Records drawn from a dataset
Content starts
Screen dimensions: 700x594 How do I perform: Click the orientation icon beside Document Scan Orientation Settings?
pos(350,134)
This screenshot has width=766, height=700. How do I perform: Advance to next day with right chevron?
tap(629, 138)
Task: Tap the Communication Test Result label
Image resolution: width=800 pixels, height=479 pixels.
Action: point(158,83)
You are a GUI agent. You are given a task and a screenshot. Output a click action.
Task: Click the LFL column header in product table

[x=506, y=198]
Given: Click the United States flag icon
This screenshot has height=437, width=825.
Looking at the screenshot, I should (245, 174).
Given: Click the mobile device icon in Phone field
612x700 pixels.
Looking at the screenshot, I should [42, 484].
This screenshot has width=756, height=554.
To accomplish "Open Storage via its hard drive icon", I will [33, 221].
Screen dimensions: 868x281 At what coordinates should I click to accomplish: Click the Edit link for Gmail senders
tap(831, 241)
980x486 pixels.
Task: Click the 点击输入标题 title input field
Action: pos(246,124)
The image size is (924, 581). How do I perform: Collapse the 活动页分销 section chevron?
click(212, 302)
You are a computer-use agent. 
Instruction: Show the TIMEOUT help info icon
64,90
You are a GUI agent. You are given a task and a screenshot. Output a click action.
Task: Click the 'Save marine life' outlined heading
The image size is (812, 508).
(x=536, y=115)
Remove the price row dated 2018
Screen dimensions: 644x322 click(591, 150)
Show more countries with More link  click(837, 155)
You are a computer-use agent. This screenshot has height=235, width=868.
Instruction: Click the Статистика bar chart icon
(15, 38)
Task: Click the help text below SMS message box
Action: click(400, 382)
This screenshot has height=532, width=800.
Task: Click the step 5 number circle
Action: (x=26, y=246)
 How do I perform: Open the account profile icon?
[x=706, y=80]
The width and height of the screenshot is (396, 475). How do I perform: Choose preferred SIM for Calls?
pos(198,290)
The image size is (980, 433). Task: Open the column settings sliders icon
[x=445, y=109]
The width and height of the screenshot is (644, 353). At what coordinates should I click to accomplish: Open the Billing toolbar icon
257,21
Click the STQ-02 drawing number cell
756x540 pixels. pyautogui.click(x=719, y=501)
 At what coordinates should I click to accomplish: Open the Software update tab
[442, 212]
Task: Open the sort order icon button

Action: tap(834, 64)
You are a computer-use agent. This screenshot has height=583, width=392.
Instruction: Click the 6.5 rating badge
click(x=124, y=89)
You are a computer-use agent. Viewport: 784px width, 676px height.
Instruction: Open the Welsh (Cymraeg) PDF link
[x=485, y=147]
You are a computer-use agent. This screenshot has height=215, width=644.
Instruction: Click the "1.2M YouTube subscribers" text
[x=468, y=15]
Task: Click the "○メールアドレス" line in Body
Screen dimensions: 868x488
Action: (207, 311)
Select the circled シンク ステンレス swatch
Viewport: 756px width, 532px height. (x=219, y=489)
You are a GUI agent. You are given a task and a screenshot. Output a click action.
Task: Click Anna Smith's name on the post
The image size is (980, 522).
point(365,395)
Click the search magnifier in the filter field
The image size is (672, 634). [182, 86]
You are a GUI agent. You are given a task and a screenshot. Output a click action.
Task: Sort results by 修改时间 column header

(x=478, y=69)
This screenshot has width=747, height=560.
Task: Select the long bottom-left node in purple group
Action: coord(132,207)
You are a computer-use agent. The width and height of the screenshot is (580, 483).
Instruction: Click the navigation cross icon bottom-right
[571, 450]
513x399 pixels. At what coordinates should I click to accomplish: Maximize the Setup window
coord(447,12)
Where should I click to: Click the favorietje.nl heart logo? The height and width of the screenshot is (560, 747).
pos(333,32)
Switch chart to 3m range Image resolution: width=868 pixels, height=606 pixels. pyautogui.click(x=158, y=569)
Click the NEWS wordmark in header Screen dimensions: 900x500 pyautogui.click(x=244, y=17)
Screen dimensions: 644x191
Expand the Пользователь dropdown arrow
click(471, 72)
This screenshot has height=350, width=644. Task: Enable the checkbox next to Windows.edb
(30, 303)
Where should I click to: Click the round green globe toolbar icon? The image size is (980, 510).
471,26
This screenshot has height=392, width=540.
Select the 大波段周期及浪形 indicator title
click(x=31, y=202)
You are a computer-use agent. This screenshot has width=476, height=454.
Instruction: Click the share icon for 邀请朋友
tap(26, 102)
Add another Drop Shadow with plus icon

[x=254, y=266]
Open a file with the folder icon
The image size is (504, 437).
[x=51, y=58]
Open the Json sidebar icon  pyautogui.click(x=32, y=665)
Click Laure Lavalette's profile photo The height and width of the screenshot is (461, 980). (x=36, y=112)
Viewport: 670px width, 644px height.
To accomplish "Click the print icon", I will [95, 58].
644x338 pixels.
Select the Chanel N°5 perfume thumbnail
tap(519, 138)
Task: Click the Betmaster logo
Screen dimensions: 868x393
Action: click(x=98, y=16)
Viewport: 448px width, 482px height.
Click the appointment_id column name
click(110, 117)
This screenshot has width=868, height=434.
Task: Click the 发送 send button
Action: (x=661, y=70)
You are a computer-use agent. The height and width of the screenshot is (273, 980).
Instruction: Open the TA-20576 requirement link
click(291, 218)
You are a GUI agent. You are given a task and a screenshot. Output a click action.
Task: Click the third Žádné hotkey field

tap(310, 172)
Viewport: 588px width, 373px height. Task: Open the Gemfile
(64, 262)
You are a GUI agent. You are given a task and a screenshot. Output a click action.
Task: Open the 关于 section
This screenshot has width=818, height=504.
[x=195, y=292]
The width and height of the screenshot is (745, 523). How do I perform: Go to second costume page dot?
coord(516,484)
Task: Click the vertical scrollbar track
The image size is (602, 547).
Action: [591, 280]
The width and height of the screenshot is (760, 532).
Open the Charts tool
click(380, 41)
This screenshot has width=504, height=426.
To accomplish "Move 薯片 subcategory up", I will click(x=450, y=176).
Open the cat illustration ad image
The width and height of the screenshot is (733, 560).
Content ends
### TASK
A copy of each line in the data above that holds the string "computer" is needed.

### FINISHED EXERCISE
You are a computer-use agent. 
You are a computer-use agent. This screenshot has height=235, width=868.
You are a computer-use agent. This screenshot has height=583, width=392.
You are a computer-use agent. Viewport: 784px width, 676px height.
You are a computer-use agent. This screenshot has height=215, width=644.
You are a computer-use agent. The width and height of the screenshot is (580, 483).
You are a computer-use agent. This screenshot has width=476, height=454.
You are a computer-use agent. The height and width of the screenshot is (273, 980).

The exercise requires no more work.